BEGIN Given records
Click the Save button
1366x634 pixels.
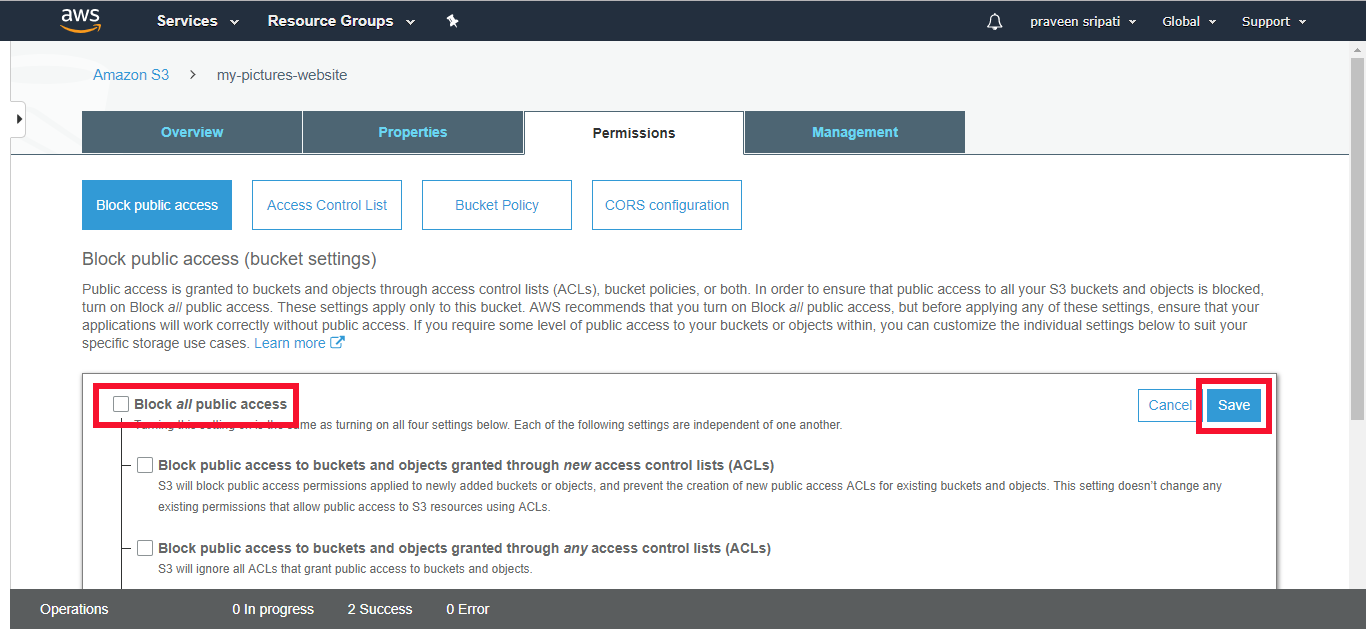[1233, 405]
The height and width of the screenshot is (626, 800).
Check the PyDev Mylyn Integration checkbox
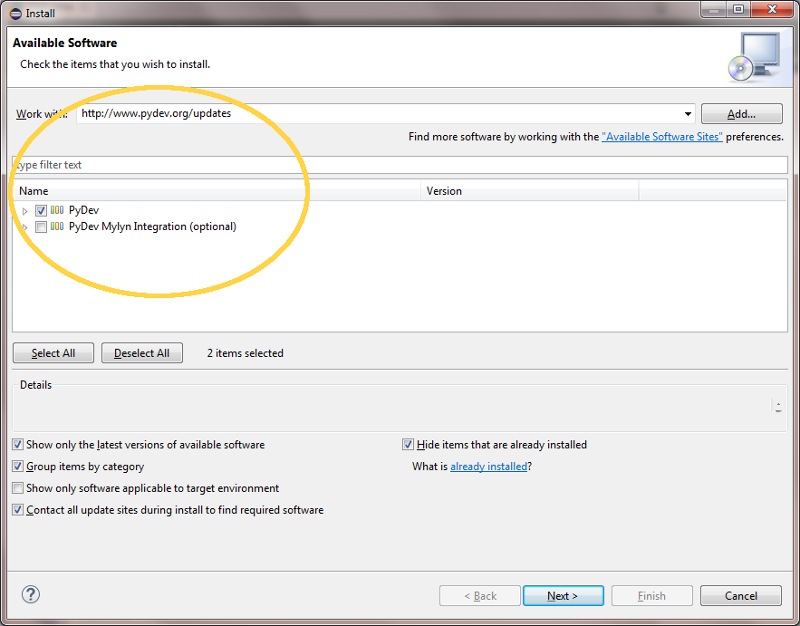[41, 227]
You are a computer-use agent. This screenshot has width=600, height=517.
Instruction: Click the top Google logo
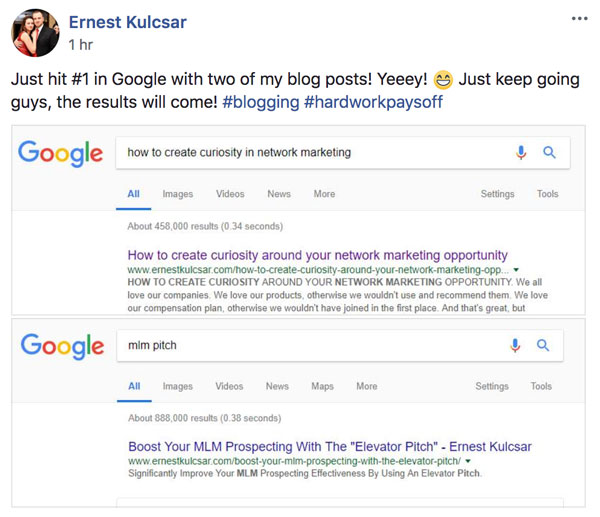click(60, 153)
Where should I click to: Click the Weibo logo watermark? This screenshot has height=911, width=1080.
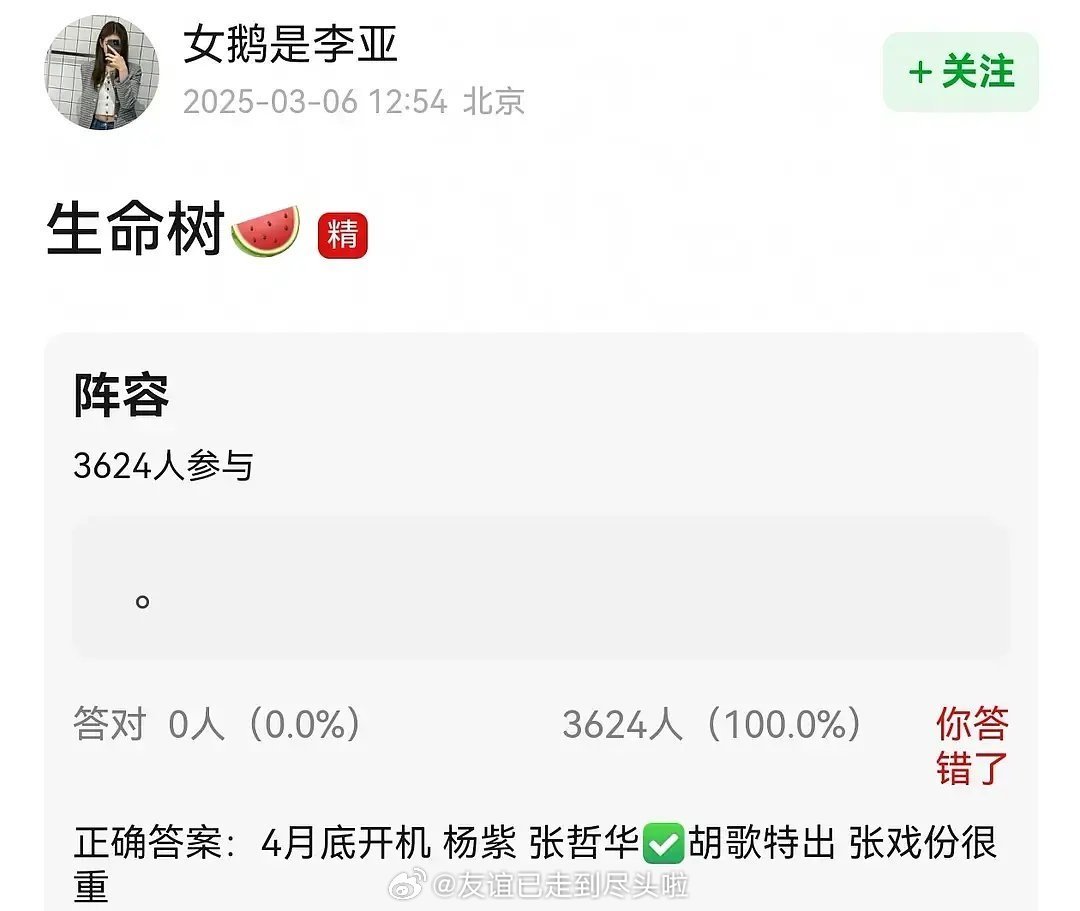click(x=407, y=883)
END Given records
BEGIN Given records
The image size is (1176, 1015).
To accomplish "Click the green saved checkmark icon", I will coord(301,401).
END Given records
Nothing but the lines from the one containing "Click the Save button" through the one containing "You are a computer-use" should appear, copied exactly from the material above and without pictures.

Click the Save button
1366x634 pixels.
[1233, 405]
The height and width of the screenshot is (626, 800).
Check the PyDev Mylyn Integration checkbox
[41, 227]
You are a computer-use agent. This screenshot has width=600, height=517.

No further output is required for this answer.